Kingston, for example — home of Queen's University and St. Lawrence College — had nearly ten times more study permit holders in January 2018 vs. January 2015: 5,070 compared to 645, according to Moffatt's numbers. (International student numbers in Toronto only spiked 1.5 times more during the same period).

In the same time frame, Kitchener-Cambridge-Waterloo's international student population grew more than four times from 3,670 to 15,420, while North Bay saw nearly six times as many of such student permit holders, from 210 in Jan. 2015 to 1,230 in Jan. 2018.

Windsor and St. Catharines/Niagara, meanwhile, both saw 2.5 times more international students in Jan. 2018 vs. Jan. 2015, while Peterborough and Barrie saw 3.5 times more, Thunder Bay saw 3.6 times more, and Sudbury, 3.7 times more.
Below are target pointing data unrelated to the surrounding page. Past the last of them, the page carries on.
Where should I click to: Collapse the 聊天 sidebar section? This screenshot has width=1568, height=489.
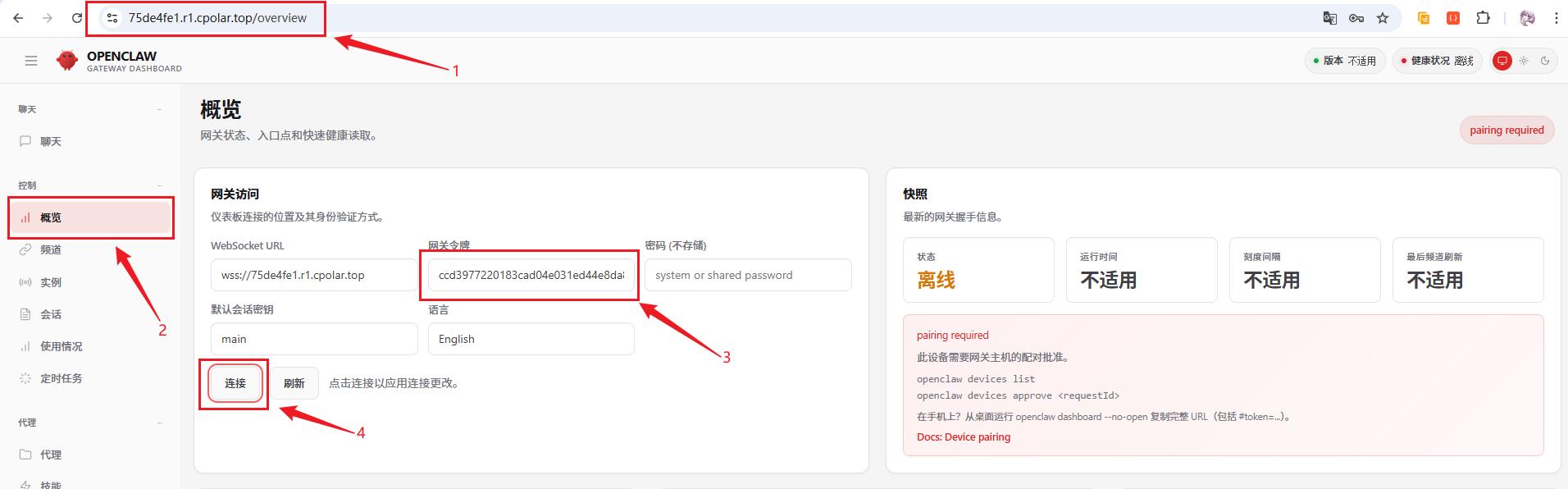tap(159, 109)
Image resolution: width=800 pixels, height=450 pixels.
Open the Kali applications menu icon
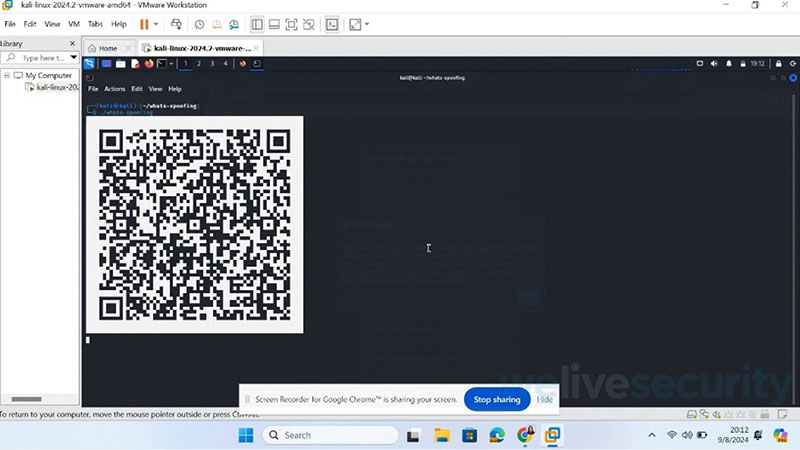click(90, 64)
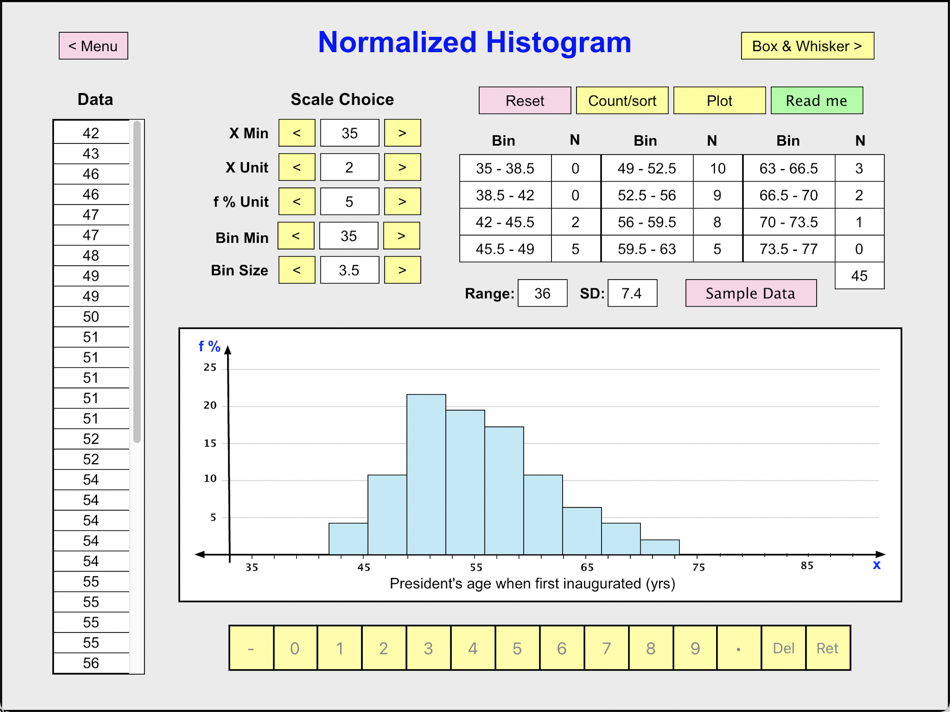Click inside the X Min value field

tap(350, 132)
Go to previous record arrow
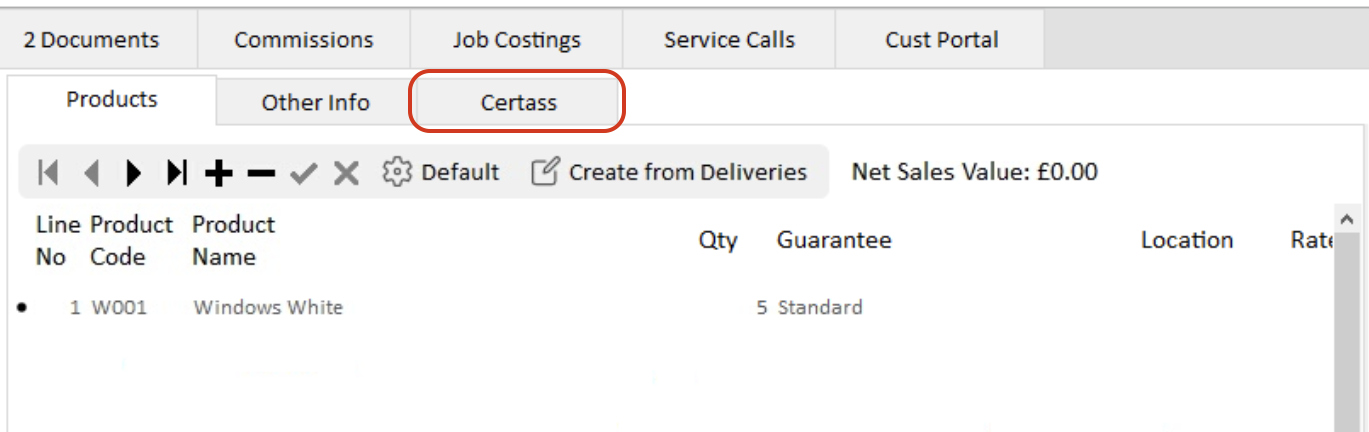 [x=91, y=173]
As Moffatt notes, most of the province's non-permanent residents in general are those who are here to study, and the number enrolled full-time at colleges has drastically hiked to surpass those enrolled full-time at universities.

The top schools for growth have been U of T and Centennial College in Toronto, followed by Contestoga College in Kitchener and Fanshawe College in London, and then two more T.O. institutions, York University and Seneca College.

And it is these schools and the aforementioned regions that can likely continue to see the highest growth in attendees from abroad as in-person learning resumes, border restrictions loosen and international travel ramps up again — and hopefully they will have the housing to accommodate the influx.